### Document segment

LeXtract.Tokenizer (lextract v0.1.2)

Tokenization wrapper using Hugging Face Tokenizers library.

Provides token-level text analysis with character offset tracking, which is essential for text alignment in the extraction pipeline. Uses a GenServer to cache loaded tokenizers and avoid reloading overhead.

Default Tokenizer

By default, uses bert-base-uncased tokenizer for its balance of performance and Unicode handling. The tokenizer is loaded once and cached for the lifetime of the application.

Examples

iex> {:ok, encoding} = LeXtract.Tokenizer.tokenize("Hello, world!")
iex> is_map(encoding)
true

iex> {:ok, encoding} = LeXtract.Tokenizer.tokenize("Test 😁")
iex> tokens = LeXtract.Tokenizer.get_tokens(encoding)
iex> is_list(tokens)
true

Summary

Types

encoding()

tokenizer_ref()

Functions

child_spec(init_arg)

Returns a specification to start this module under a supervisor.

clear_cache()

Clears the tokenizer cache.

default_tokenizer()

Returns the default tokenizer instance.

find_sequence(map, needle, opts \\ [])

Finds a token sequence in the encoding.

get_offset(map, index)

Gets the character offset tuple {start, end} for token at index.

get_offsets(map)

Gets all offsets from encoding.

get_token(arg1, index)

Gets the token string at a specific index from encoding.

get_tokens(map)

Gets all tokens from encoding.

######

• [Complete the following]:
A. Answer these questions about the LeXtract.Tokenizer page, one line each:
(i) Which tokenizer does the module use by default?
(ii) What does the module use to cache loaded tokenizers?
(iii) What does clear_cache() do?
B. Could you update the LeXtract.Tokenizer page from "default_tokenizer()" to "get_offsets(map)", replacing "instance" with "object"?
The data after this point is separate material, unconnected to the LeXtract.Tokenizer page.

### Entries

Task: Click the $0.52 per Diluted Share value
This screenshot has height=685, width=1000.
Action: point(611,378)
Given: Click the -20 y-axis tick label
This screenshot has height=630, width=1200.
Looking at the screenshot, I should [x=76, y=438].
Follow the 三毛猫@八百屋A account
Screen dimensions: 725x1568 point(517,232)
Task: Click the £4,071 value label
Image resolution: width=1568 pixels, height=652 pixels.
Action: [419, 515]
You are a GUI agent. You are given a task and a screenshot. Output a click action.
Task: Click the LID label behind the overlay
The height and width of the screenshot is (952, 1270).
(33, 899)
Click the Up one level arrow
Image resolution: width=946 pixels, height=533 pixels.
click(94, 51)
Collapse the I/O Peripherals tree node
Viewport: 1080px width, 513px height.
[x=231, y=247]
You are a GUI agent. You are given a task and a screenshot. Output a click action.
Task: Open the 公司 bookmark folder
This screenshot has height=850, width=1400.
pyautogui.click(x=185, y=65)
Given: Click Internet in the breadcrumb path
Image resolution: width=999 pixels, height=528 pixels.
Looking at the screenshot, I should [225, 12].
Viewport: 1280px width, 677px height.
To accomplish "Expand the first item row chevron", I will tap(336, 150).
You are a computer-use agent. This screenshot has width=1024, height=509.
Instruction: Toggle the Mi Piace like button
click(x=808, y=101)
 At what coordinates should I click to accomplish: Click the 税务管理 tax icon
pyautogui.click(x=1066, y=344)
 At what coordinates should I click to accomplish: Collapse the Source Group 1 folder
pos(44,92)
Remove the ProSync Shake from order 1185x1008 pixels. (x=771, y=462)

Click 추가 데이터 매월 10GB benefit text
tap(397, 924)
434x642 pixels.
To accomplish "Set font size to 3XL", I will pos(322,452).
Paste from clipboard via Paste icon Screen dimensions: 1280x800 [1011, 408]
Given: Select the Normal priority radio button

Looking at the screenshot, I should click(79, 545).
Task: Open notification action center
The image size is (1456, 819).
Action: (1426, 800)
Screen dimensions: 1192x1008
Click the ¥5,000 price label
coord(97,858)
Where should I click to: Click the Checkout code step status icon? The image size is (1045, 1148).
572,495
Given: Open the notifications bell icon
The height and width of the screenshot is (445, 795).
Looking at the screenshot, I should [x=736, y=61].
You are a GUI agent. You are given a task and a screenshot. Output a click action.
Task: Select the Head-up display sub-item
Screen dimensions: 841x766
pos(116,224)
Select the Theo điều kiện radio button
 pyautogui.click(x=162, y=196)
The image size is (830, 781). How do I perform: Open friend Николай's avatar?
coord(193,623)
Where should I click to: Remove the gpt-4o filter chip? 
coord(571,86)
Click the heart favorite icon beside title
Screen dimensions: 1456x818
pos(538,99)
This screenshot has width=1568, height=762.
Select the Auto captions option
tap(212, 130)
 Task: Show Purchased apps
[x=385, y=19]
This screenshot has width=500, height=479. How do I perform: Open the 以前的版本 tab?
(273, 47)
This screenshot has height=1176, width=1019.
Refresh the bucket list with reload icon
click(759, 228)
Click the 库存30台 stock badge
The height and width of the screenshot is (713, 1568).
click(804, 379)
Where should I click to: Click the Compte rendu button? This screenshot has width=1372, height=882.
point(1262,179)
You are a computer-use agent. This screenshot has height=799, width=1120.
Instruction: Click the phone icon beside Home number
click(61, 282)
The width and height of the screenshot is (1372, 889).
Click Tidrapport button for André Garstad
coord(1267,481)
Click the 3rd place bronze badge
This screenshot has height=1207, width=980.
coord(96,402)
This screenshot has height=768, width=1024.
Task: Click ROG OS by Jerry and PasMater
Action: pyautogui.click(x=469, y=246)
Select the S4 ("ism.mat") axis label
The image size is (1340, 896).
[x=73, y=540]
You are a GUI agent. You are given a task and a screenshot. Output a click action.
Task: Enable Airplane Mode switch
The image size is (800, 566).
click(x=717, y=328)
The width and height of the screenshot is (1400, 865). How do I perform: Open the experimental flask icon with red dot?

######

• [The solutions]:
A.
(i) bert-base-uncased
(ii) A GenServer
(iii) It clears the tokenizer cache.

B.
default_tokenizer()

Returns the default tokenizer object.

find_sequence(map, needle, opts \\ [])

Finds a token sequence in the encoding.

get_offset(map, index)

Gets the character offset tuple {start, end} for token at index.

get_offsets(map)